State how many of the lines below contain the string "Open", matching case exactly. Give only the number.

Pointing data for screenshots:
* * * * *

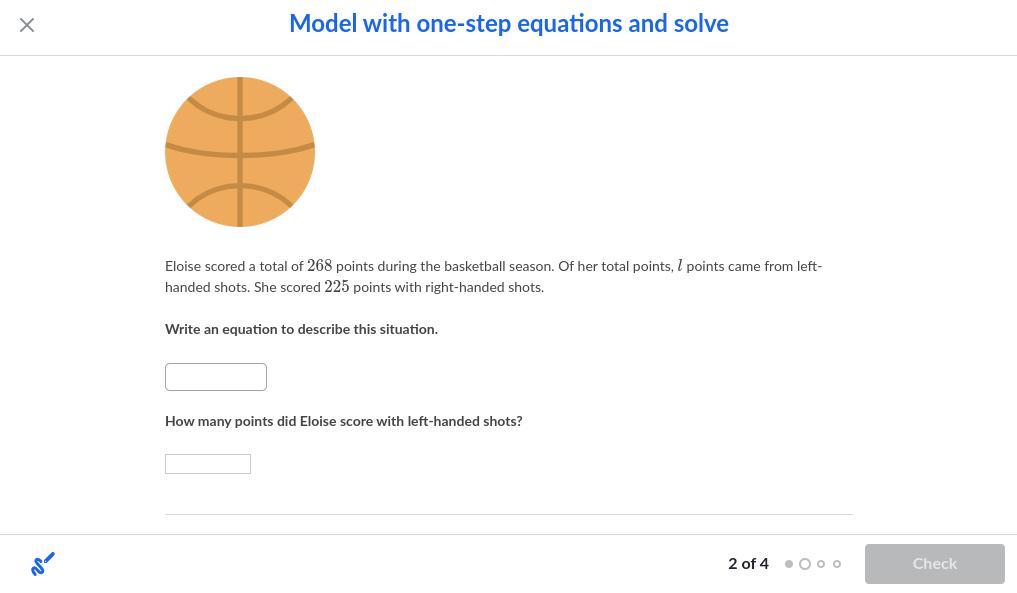Select the first filled progress dot

point(789,564)
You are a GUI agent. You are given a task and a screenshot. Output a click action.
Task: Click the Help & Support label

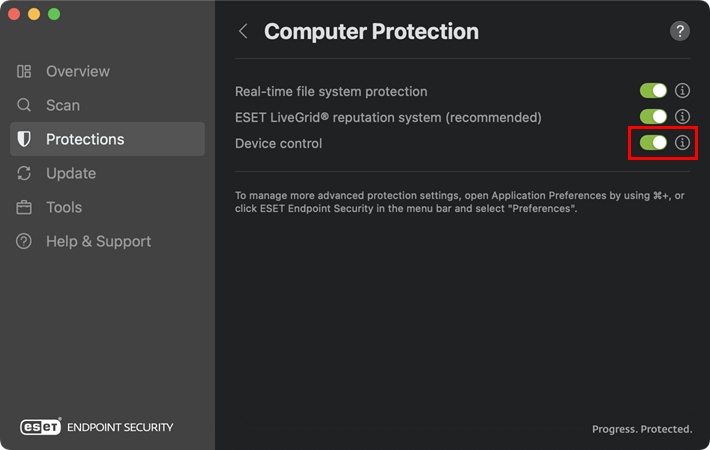[x=98, y=241]
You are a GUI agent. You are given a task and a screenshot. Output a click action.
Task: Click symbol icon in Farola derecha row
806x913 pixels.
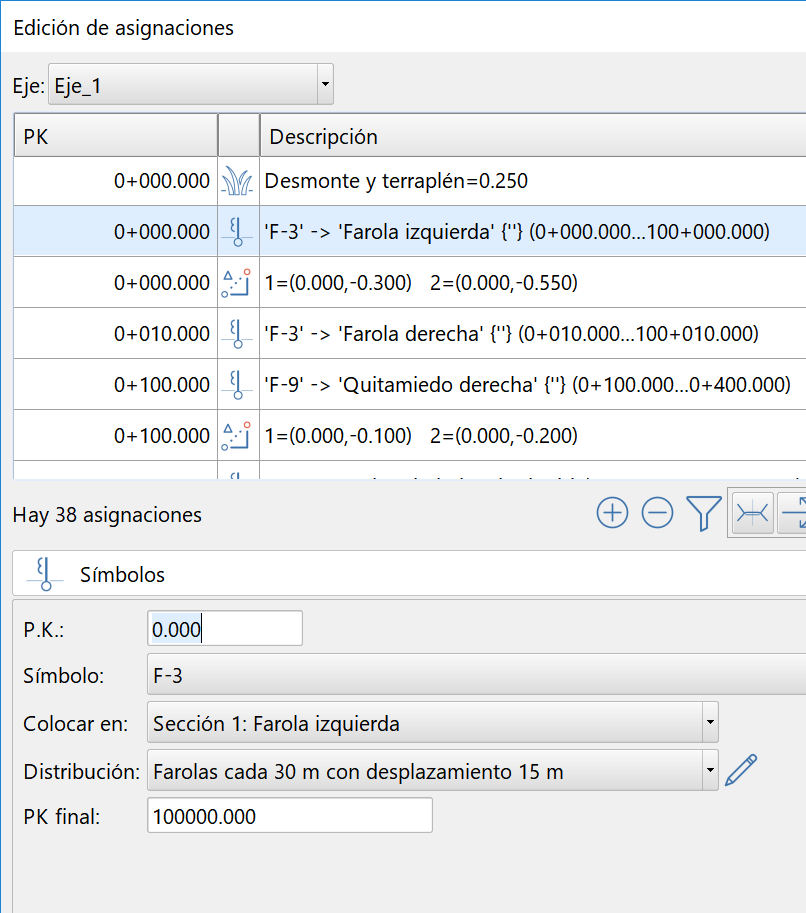[x=238, y=334]
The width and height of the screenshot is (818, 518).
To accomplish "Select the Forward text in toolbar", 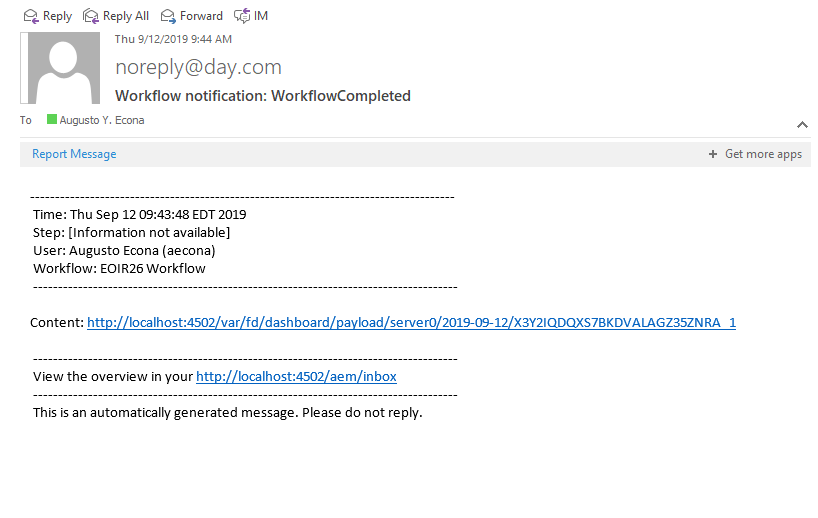I will point(201,16).
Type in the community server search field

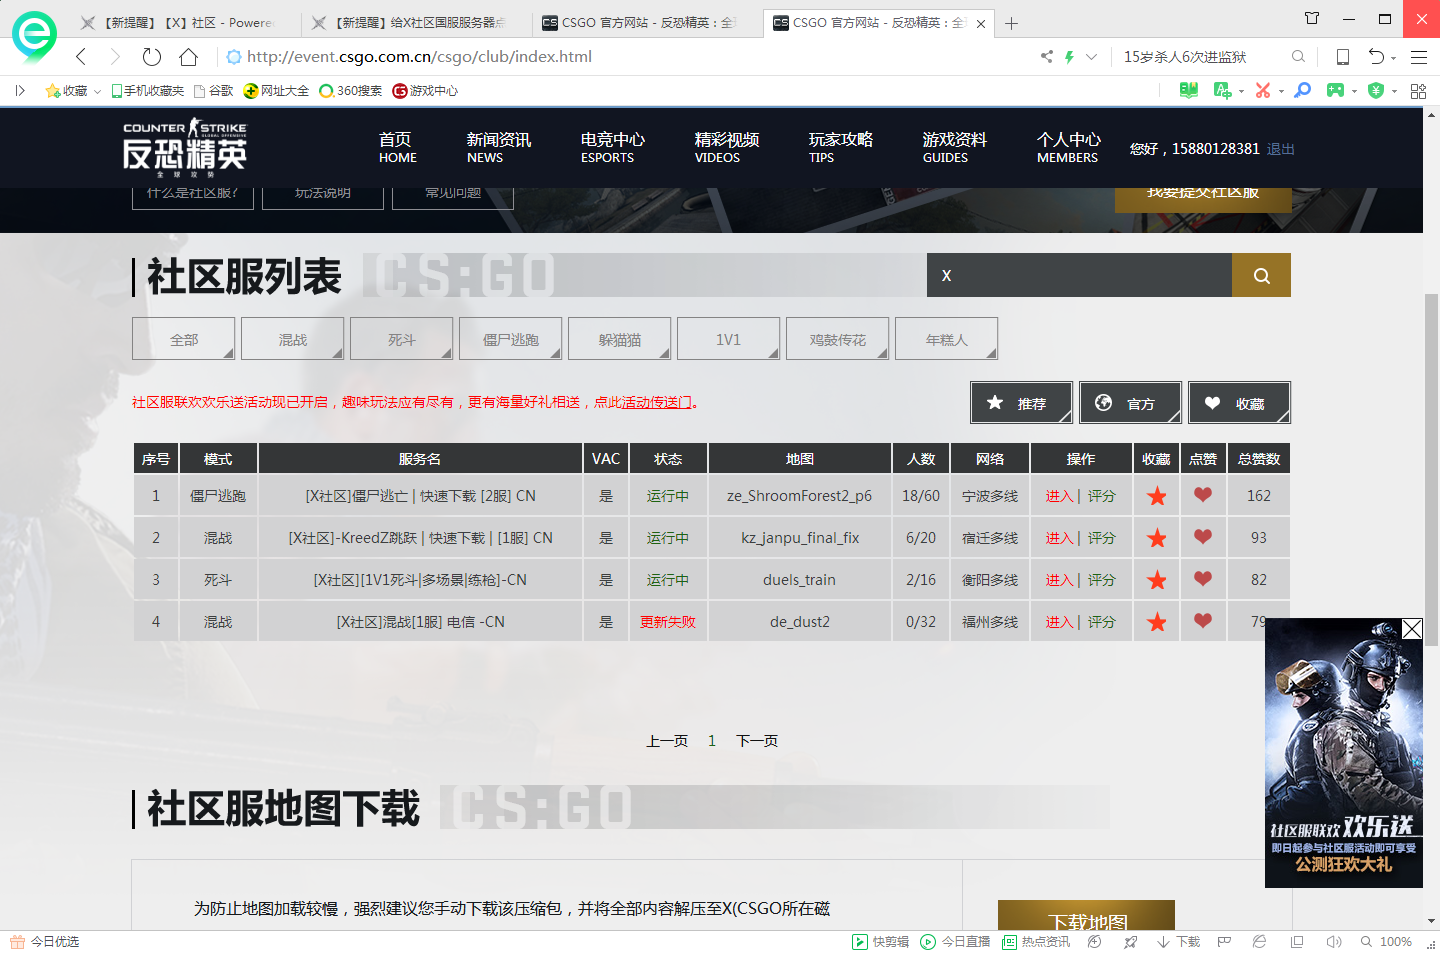1080,275
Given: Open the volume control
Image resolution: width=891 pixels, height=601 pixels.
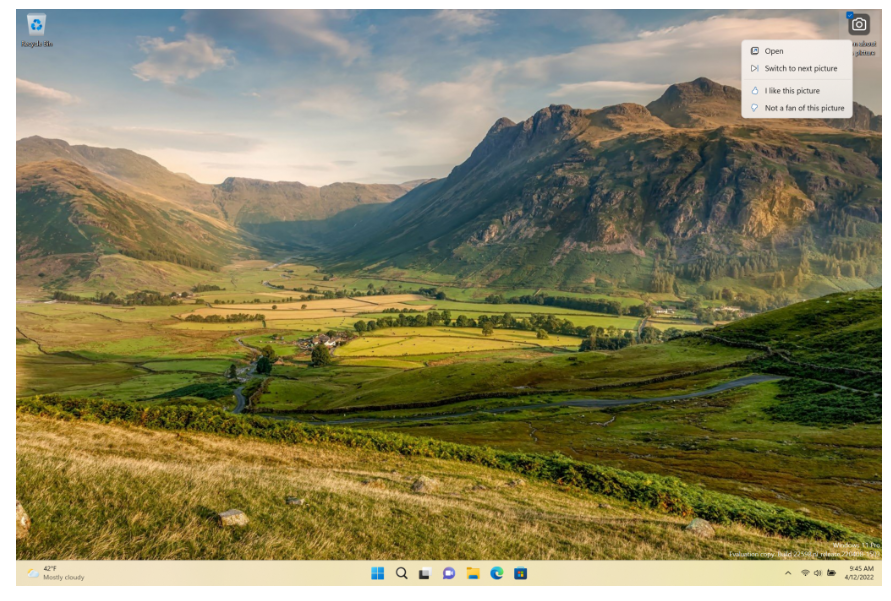Looking at the screenshot, I should (818, 572).
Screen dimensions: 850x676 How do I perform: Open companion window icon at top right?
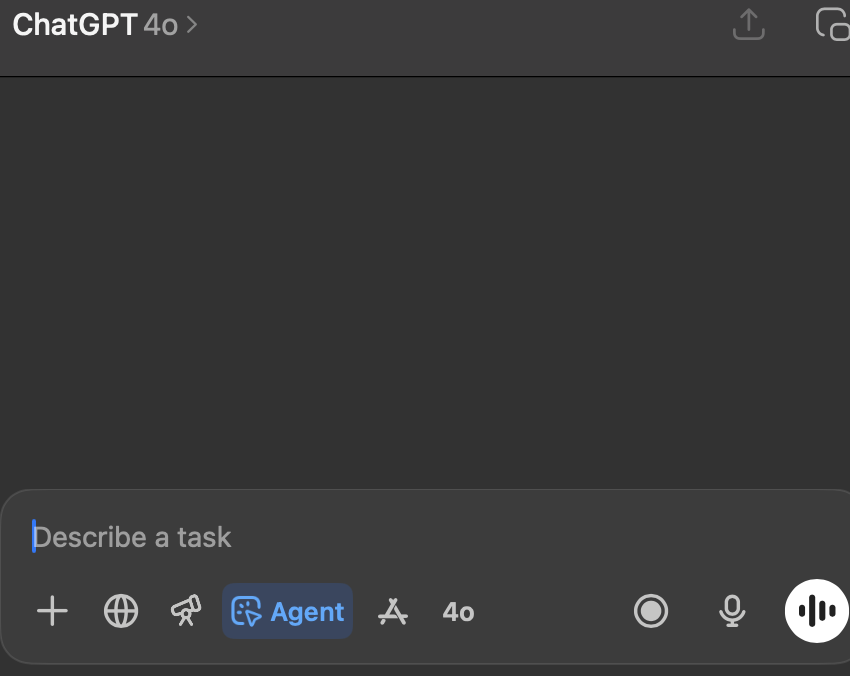click(832, 24)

* * * * *

_FULL ANSWER_
2